Protect your boundaries and don’t work at night (unless it’s an emergency)
Protect your downtime and unplug. Stop thinking about work and relax. Tomorrow is another day. The only exception is if it’s an emergency. An emergency should happen once a month at most. If you have emergencies every week, you should take on less projects and plan time better.
Tip 9: Set up communication guidelines
Having worked within and alongside a variety of different teams I have found people to have quite different expectations about the usage of chat, email, and when it is OK to call someone over the weekend.
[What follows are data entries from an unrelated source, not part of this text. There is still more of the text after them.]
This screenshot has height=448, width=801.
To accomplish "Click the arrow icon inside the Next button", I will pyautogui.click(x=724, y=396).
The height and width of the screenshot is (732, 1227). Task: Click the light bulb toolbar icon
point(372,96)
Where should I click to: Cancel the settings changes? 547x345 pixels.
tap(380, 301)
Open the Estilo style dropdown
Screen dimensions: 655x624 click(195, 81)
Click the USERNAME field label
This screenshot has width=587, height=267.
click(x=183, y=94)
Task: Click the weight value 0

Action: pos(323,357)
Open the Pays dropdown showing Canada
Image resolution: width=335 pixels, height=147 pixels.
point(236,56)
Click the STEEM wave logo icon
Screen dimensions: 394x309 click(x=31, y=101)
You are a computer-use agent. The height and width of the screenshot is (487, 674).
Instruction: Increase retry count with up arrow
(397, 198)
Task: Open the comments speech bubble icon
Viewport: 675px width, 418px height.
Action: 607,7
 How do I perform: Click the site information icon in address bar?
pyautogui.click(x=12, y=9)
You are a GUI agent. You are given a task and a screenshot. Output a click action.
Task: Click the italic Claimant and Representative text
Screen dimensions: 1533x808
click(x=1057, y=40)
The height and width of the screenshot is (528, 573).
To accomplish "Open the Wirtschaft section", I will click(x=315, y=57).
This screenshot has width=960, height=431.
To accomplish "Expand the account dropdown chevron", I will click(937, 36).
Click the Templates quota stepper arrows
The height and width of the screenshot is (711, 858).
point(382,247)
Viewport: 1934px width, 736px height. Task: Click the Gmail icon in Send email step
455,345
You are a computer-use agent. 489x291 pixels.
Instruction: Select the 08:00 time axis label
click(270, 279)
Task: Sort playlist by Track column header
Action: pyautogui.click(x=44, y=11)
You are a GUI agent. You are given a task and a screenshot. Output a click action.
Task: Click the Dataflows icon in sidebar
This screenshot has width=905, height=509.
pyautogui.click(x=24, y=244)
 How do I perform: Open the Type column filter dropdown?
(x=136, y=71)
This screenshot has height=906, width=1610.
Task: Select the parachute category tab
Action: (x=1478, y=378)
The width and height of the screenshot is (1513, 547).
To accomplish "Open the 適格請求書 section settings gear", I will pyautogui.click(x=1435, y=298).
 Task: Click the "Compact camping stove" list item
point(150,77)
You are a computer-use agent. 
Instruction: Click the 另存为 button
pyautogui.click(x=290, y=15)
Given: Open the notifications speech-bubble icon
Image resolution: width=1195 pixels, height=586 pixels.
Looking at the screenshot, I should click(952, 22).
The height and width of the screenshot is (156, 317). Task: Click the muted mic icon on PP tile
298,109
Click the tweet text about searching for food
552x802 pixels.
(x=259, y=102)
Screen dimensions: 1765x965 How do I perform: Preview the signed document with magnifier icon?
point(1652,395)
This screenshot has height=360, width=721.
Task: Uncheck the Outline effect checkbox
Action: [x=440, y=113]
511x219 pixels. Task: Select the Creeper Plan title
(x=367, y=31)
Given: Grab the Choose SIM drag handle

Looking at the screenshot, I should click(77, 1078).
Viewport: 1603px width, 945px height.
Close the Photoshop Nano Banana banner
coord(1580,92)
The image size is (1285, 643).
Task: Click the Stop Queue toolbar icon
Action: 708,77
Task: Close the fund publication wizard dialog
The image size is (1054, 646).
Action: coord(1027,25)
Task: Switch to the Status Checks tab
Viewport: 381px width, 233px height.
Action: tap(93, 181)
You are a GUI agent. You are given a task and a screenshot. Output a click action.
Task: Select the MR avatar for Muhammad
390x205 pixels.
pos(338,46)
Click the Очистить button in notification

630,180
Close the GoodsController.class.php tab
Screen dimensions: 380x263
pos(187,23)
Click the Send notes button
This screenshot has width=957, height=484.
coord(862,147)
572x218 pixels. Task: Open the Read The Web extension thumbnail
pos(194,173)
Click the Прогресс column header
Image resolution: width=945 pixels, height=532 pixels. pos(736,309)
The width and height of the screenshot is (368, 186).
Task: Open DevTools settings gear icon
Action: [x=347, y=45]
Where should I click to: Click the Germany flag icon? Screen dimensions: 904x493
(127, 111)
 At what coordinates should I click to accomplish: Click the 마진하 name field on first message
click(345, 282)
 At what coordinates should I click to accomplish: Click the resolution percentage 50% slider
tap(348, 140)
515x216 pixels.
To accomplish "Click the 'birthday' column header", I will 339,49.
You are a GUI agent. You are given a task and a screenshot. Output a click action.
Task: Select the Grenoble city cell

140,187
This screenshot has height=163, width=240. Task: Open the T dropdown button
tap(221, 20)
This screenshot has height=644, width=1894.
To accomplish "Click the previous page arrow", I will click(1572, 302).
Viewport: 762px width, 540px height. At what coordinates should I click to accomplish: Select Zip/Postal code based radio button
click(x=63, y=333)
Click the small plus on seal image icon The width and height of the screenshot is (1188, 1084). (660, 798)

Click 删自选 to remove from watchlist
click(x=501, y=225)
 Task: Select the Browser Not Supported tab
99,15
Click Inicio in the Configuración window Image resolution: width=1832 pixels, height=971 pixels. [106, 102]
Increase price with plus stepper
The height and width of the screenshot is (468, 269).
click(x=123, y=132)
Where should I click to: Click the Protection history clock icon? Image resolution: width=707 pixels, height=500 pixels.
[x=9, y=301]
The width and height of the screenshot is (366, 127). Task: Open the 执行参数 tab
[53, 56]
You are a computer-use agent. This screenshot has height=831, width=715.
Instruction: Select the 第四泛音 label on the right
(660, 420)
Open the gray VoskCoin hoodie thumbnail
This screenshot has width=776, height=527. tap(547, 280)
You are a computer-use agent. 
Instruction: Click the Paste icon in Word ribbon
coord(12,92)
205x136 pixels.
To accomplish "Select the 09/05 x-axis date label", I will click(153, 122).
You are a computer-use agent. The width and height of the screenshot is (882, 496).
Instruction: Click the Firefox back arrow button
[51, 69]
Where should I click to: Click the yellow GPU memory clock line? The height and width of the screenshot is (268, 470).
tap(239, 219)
Avoid frustration in the team by setting up guidelines
Most of the communication guidelines are informal. If misalignment happens in your team, this chapter is for you. If all communication is going smoothly, feel free to skim through the article. There still might be some useful tips in here as well.
How to create communication guidelines
- Decide on a channel hierarchy, i.e. “We prefer email over chat”
- Decide on a response time per channel, i.e. “We expect you to respond to email within 2 working days”
- Decide on communication etiquette, i.e. “Do not send emails on the weekend, delay sending to Monday 8AM if you do.”
An example of communication guidelines can be found in the next chapter.
Collaborating in a productive and mutually beneficial way, requires you to think before you act. Combine being deliberate with awareness of the working preferences of your colleagues. Knowing what works for them and how they get the best work done is crucial to a great working relationship when working async.
Be precise and complete when you communicate, so there’s less back and forth.
Lastly, find the balance between asking for help when you really need it and postponing reaching out and solving the problem yourself first.